* **Task to complete**: Find and copy the lines in the records beneath this task that contain the word "Open".

* **Given records**:
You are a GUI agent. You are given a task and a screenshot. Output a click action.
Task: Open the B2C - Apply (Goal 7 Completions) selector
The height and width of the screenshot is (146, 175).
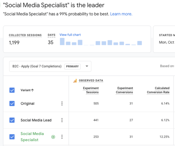[x=50, y=66]
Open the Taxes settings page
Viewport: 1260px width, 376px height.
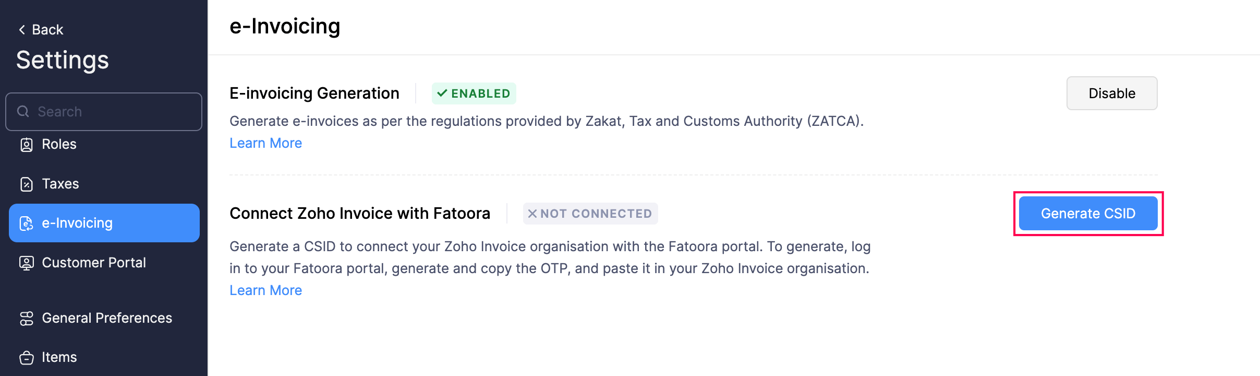[60, 184]
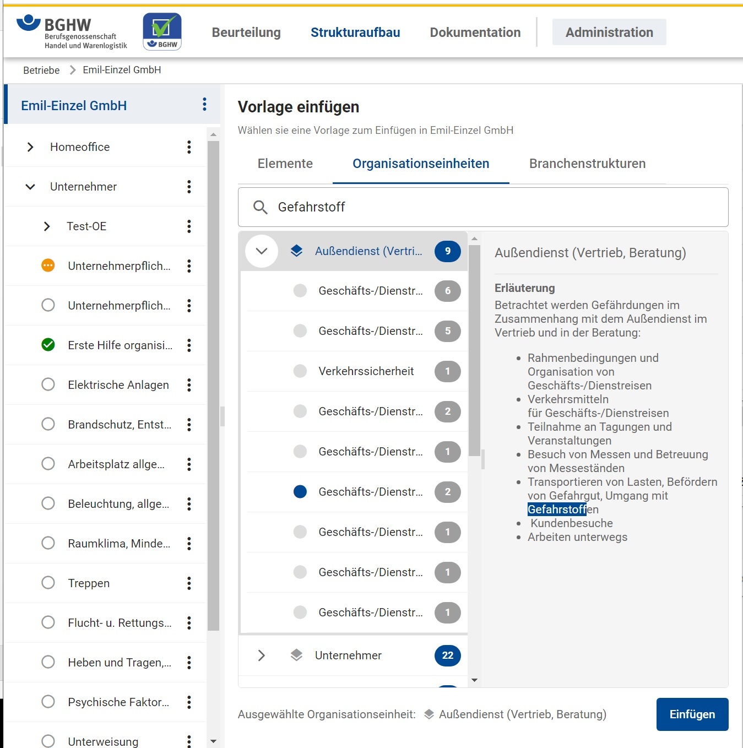Click the orange status icon for Unternehmerpflichten
This screenshot has width=743, height=748.
[48, 266]
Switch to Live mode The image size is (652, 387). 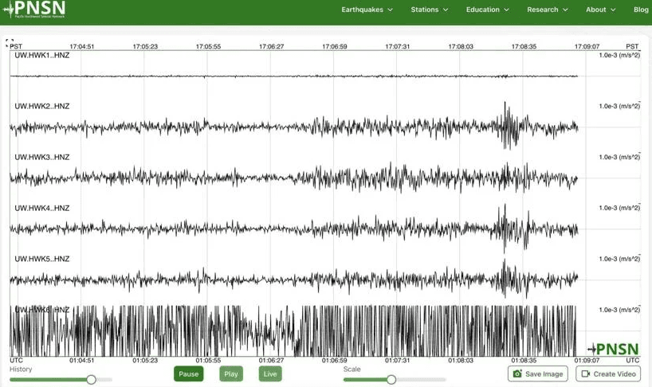pyautogui.click(x=270, y=373)
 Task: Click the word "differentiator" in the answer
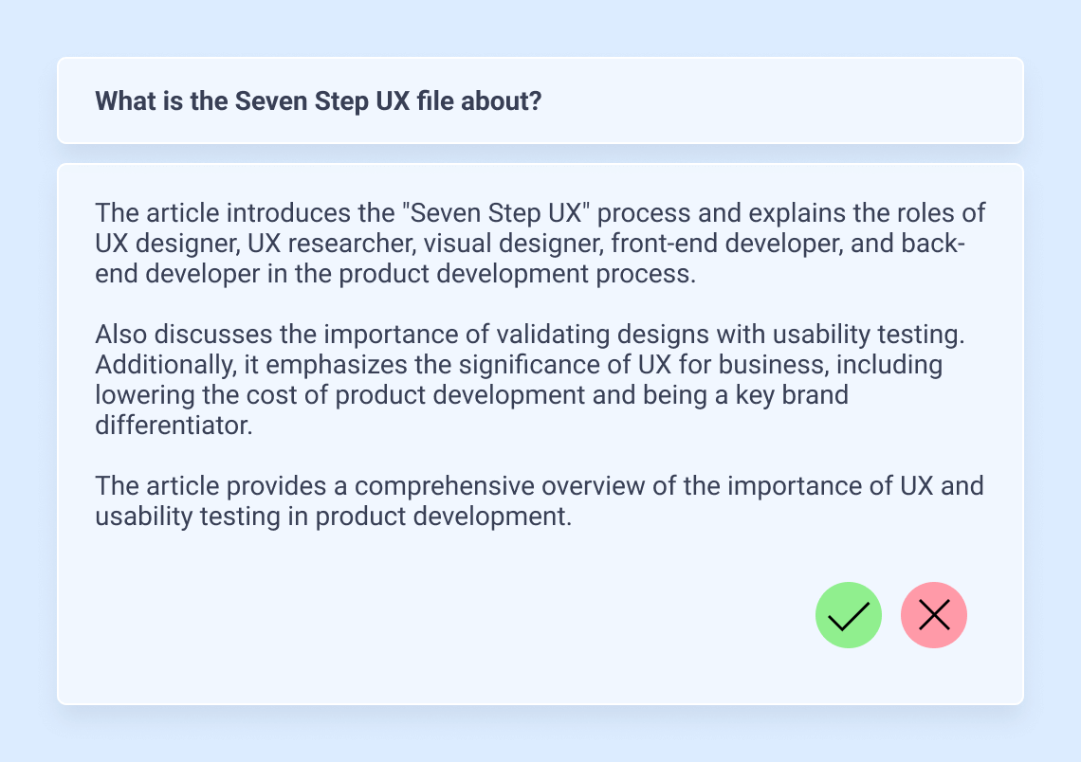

* **Answer space**:
Task: Open the B2C - Apply (Goal 7 Completions) selector
Open the Taxes settings page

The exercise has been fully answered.